Newsweek retracts Quran desecration story

Newsweek on Monday retracted a story that said the U.S. military had confirmed that an interrogator at the Guantanamo Bay prison flushed a copy of the Quran down the toilet — a report blamed for helping trigger rioting in Afghanistan that killed at least 14 people.

Editor Mark Whitaker took the action following sharp criticism from top Bush administration officials, who said earlier in the day that the news magazine’s “irresponsible” actions had contributed to the violence in a nation where the United States is helping to manage a fragile new government.

“Based on what we know now, we are retracting our original story that an internal military investigation had uncovered Koran abuse at Guantanamo Bay,” Whitaker’s one-sentence statement said.
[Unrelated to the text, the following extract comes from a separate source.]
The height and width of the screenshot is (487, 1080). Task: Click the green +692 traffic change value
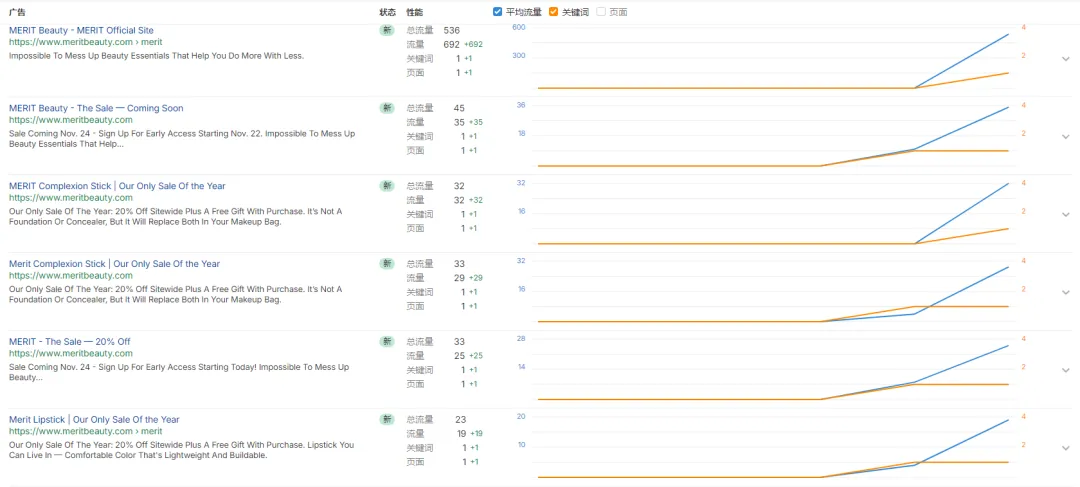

He did not elaborate or respond to telephone calls.

Newsweek on Sunday had published a follow-up story and acknowledged mistakes in its May 9 report, which described how interrogators reportedly intimidated Muslim prisoners, desecrating the Quran and, in another instance, leading a detainee around with a collar and dog leash.

But the magazine declined over the weekend to take the more definitive step of retracting the story about the prison at the U.S. naval base in Cuba, where detainees from Iraq and Afghanistan are held and questioned about terrorism and other threats.

That led to a second wave of criticism from the administration Monday. Pentagon spokesman Bryan Whitman vehemently denied the substance of Newsweek’s original report, calling the article “irresponsible” and “demonstrably false.”

White House spokesman Scott McClellan said the story “has had serious consequences. People have lost their lives. The image of the United States abroad has been damaged.”

Making note of the rioting and deaths, Defense Secretary Donald H. Rumsfeld said the press needed to be more careful.

“I think it was Mark Twain who said that something that’s not true can speed around the world three or four times in a matter of seconds, while truth is still trying to put their boots on,” Rumsfeld said after a hearing on Capitol Hill. “And people have said, my goodness, why does it take so long for someone to come back and … have the actual facts?”

It appeared unlikely that the complaints, or the retraction, would settle the matter, however.

A lawyer who helps represent a dozen detainees at Guantanamo Bay said Monday that on two separate occasions two prisoners told her that guards and interrogators desecrated the Quran. She asked not to be identified because high level talks were under way with the State Department to win the release of her clients.

The lawyer acknowledged that she did not see damaged copies of the holy book. But she said she does not believe the prisoners could have collaborated on the story, because they told her the stories in separate interviews and they were not housed together.